Page text:
══════
I'm looking to build my first web service and I would like to be pointed in the right direction right from the start.
Here are the interactions that must take place:
First, a smartphone or computer will send a chunk of data to my web service.
The web service will persist the information to the database.
Periodically, an algorithm will access and modify the database.
The algorithm will periodically bundle data and send it out to smartphones or computer (how?)
The big question is: What basic things do I need to learn to in order to implement something like this?
Now here are the little rambling questions that I've also got rolling around in my head. Feel free to answer these if you wish. (...maybe consider them extra credit?)
I've heard a lot of good things about RESTful services, I've read the wiki article, and I've even played around with the Twitter's webservice which is RESTful. Is this the obvious way to go? Or should I still consider something else?
What programming language do I use to persist things to the database? I'm thinking php will be the first choice for this.
What programming language do I use to interact with the database? I'm thinking anything is probably acceptable, right?
Do I have to worry about concurrent access to the database, or does MySQL handle that for me? (I'm fairly new to databases too.)
How on earth do I send information back? Obviously, if it's a reply to an HTTP request that's no problem, but there will be times when the reply may take quite a long time to compute. Should I just let the HTTP request remain outstanding until I have the answer?
There will be times when I need to send information to a smartphone regardless of whether or not information has been sent to me. How can I push information to my users?
Other information that may help you know where I'm coming from:
I am pretty familiar with Java, C#, C++, and Python. I have played around with PHP, Javascript, and Ruby.
I am relatively new to databasing, but I get the basic idea.
I've already set up my server and I'm using a basic LAMP stack. My understanding of L, A, M and P is fairly rudimentary.
Language: Python for it's ease of use assuming the GIL is not a particular concern for your requirements (e.g. multi-threading). It has drivers for most databases and supports numerous protocols. There are several web frameworks for it - the most popular probably being Django.
Protocols: if you are HTTP focused study SOAP and REST. Note, SOAP tends to be verbose, which causes problems moving volumes of data. On the other hand, if you are looking at other options study socket programming and perhaps some sort of binary format such as Google's protocol buffers. Flash is also a possibility (see: Flash Remoting). Note, binary options require users install something onto their machine (e.g. applet or standalone app).
Replies: if the process is long running, and the client should be notified when it's done, I would recommend developing an app for the client. Browser's can be programmed with JavaScript to periodically poll, or a Flash movie can be embedded to real time updates, but these are somewhat tricky bits of browser programming. If you're dealing with wireless phones, look at SMS. Otherwise I would just provide a way for clients to get status, but not send out notification (e.g. push vs. pull). As #jcomea_ictx wrote, AJAX is an option if it's a browser based solution - study jQuery.
Concurrency: understand what ACID means with regards to databases. Think about what should happen if you receive multiple writes to the same data - database may not necessarily solve this problem the way you'd want.
══════
Dataset records:

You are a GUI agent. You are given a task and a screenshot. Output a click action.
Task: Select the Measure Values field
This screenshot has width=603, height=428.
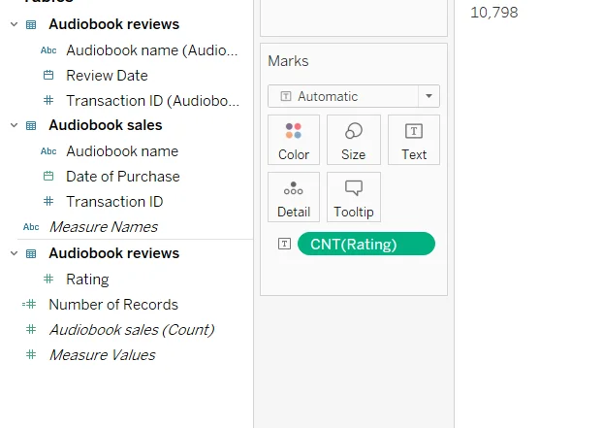pyautogui.click(x=102, y=355)
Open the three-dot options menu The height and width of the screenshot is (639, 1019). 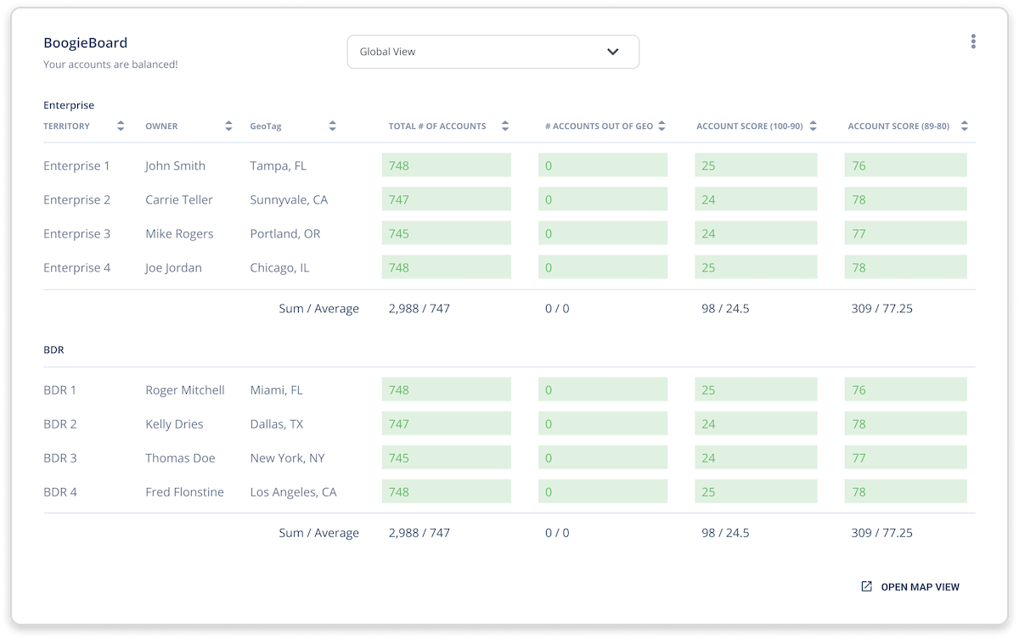[x=973, y=42]
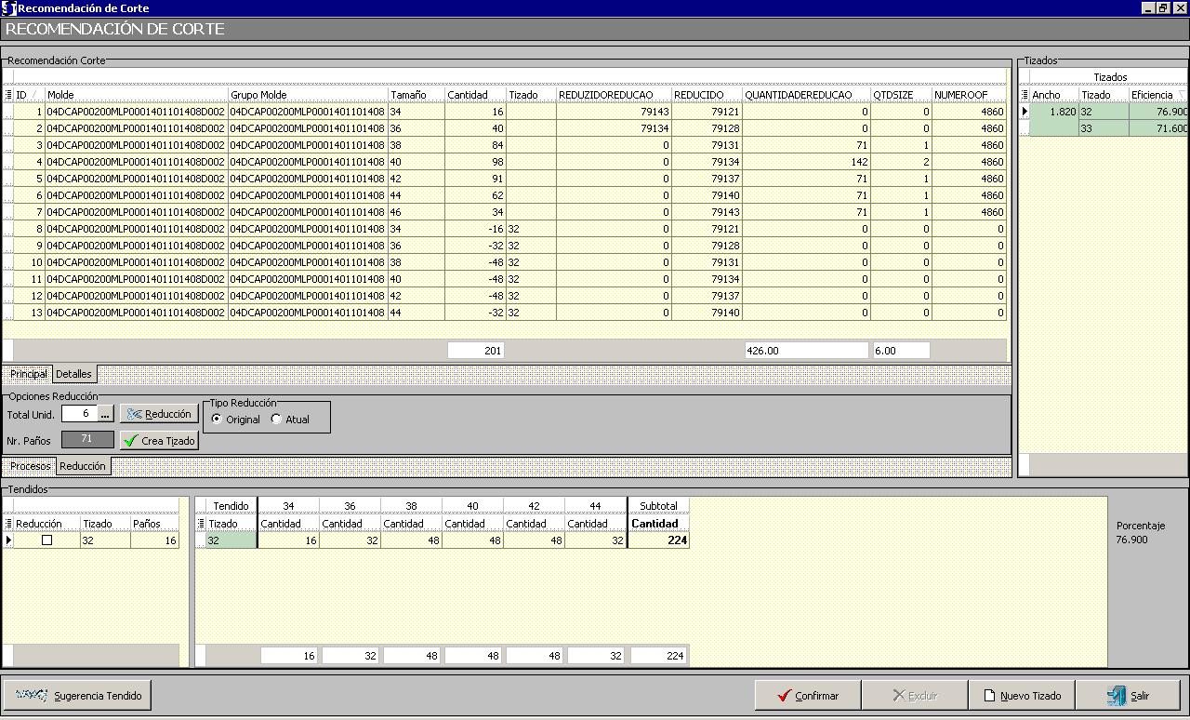Click Sugerencia Tendido button

(x=77, y=695)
══════
Goals:
• a. Please translate this sentence from the web service thread into Spanish: "The web service will persist the information to the database."
• b. Which Python web framework does the web service thread name as probably the most popular?

Written answers:
• a. El servicio web guardará la información en la base de datos.

• b. Django.